FIG. 2b represents the result of the first phase of operation, in a highly stylized manner. The odd-numbered lines projected during this phase of operation are shown as four horizontal bands making up the partial image 212a. In actual operation, it is expected that these bands will each be only one pixel wide, and that there will be many more than four of them. The resolution of a VGA display, for example, is 640×480 pixels. Then, for a microprojector with exactly two phases of operation, the partial image 212a will consist of 240 horizontal lines of pixels, each 640 pixels wide, with a single pixel-width blank line between each adjacent pair of projected horizontal lines. Embodiments of the present invention are compatible with other image resolutions.

To complete this example of a microprojector with exactly two phases of operation, turn to FIGS. 2c and 2d. During the second phase of operation, the controller logic 204 directs the imager 202 to image only the even-numbered lines of the desired image 104. The line-processing optics 206 narrow the vertical thickness of these even-numbered lines. The switchable beam shifter 208 now moves to its other state, so that the vertically narrowed, even-numbered lines, after passing through the projection lens system 210, are projected into the gaps left between the odd-numbered lines projected during the first phase of operation.

FIG. 2d shows, again very stylistically, four even-numbered bands in the partial display 212b.

When the microprojector system moves through its cycle of states very rapidly (e.g., 24 or 32 full cycles are completed in every second), then the human eye cannot distinguish the separate partial images 212a and 212b. Instead, these partial images 212a and 212b combine visually into a seamless, flicker-free, projected image 104.

Because the imager 202 presents multiple partial images during each full cycle of operation, the imager 202 can be shorter in a vertical direction than a monolithic imager of the same overall resolution. This permits the personal portable device 102 to remain small and thin. There is no need to include in the personal portable device 102 room for a single monolithic imager that has the same resolution as the final image 104. Instead, the system of FIGS. 2a and 2c operates in such a way that the resolution of the final image 104 is the sum of the resolutions of the partial images produced during one full cycle of operation. The imager 202 has a horizontal resolution equal to the horizontal resolution of the overall image 104. If exactly two phases of operation are used in the system of FIGS. 2a and 2c, then the imager 202 has half the vertical resolution of the overall image 104. Therefore, this imager 202 can, during a full cycle of operation, produce the total resolution of the overall image 104. In this case, the thickness of the personal portable device 102 is constrained only by the vertical dimension of the “half-height” imager 202 rather than by the vertical dimension of a “full-height” monolithic imager.

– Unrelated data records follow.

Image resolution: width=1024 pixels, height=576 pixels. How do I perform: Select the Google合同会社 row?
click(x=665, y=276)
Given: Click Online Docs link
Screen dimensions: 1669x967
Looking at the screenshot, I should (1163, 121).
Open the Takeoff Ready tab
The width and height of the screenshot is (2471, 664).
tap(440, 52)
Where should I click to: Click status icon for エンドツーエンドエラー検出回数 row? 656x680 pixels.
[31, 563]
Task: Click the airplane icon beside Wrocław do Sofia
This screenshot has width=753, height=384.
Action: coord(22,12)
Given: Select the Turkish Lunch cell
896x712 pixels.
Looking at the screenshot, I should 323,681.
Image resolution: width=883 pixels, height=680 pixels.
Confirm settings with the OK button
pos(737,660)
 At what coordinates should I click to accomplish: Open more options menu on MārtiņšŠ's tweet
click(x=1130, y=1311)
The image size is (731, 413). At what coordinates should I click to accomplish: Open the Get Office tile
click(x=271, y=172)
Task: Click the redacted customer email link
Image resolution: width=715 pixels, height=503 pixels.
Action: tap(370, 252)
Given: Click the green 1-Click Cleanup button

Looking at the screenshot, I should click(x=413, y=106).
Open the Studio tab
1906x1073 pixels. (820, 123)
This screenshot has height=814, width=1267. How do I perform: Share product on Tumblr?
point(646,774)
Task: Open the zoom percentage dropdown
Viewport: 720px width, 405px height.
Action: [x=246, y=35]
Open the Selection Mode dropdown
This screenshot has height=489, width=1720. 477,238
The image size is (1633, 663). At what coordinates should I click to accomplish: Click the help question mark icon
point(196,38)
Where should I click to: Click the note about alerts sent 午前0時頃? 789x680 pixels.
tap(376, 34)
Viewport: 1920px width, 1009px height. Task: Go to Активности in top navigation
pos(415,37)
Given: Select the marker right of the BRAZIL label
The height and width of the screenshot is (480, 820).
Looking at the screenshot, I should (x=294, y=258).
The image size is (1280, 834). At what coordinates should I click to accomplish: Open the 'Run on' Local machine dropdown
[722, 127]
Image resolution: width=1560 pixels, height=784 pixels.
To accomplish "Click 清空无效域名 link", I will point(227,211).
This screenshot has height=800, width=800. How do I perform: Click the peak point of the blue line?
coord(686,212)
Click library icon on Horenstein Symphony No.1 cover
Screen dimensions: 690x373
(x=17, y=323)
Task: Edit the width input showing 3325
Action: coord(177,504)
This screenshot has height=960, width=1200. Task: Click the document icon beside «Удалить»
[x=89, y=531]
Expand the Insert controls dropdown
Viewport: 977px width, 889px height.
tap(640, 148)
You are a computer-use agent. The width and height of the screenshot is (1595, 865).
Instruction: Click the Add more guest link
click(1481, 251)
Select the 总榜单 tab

Other embodiments use more than two phases of operation during a full cycle. This allows the imager 202 to be even thinner, at the possible cost of either decreasing the quality of the projected image 104 or of increasing the cycle rate. With four phases of operation, for example, the imager 202 produces only ¼ of the overall number of horizontal lines per cycle, but there may need to be 48 or more cycles every second in order to produce acceptable image quality.

The imager 202 shown in FIGS. 2a and 2c is called a “transmissive” imager because it modulates light as the light passes through the imager 202. “Reflective” imagers are also known and can be used in embodiments of the present invention. Reflective imagers modulate light as it reflects off of them. The choice to use reflective or transmissive imagers is based on packaging and other considerations.

For simplicity's sake, the projection lens system 210 is drawn as a single lens in FIG. 2a (and in FIGS. 2c and 4). As is well known in the art, a projection lens system 210 can include numerous lenses of different curvatures and materials. Different projection lens systems 210 are chosen based on physical constraints and on anticipated use.

Note again that “vertical” and “horizontal” are used here merely for convenience' sake and are used with respect to the figure under discussion. In most embodiments, the image 104 is expected to be projected from an end face of the personal portable device 102. The shape of the end face of many personal portable devices 102 approximates a long, thin rectangle. In some embodiments of the present invention, the projected image 104 roughly follows this shape. Thus, to project an image in “landscape” mode (that is, with a greater horizontal than a vertical dimension), the user 100 holds her personal portable device 102 “flat” (with the long edge of the face of the device 102 parallel to the ground). To project an image 104 in the “portrait” mode as shown in FIG. 1, the user 100 turns her personal portable device 102 so that the long edge of its end face is vertical. Known technology can be used to tell the personal portable device 102 of its orientation so that it can project the image 104 appropriately.

FIG. 4 is a more detailed view of some of the components shown in FIGS. 2a and 2c. In the particular embodiment of FIG. 4, the line-processing optics 206 include an array of “lenslets” 400, one per horizontal line produced by the imager 202. The light paths in FIG. 4 show how the lenslets 400 narrow the vertical thickness of the lines produced by the imager 202 before those lines reach the switchable beam shifter 208. Other devices for narrowing lines are known and can be used in some embodiments of the invention.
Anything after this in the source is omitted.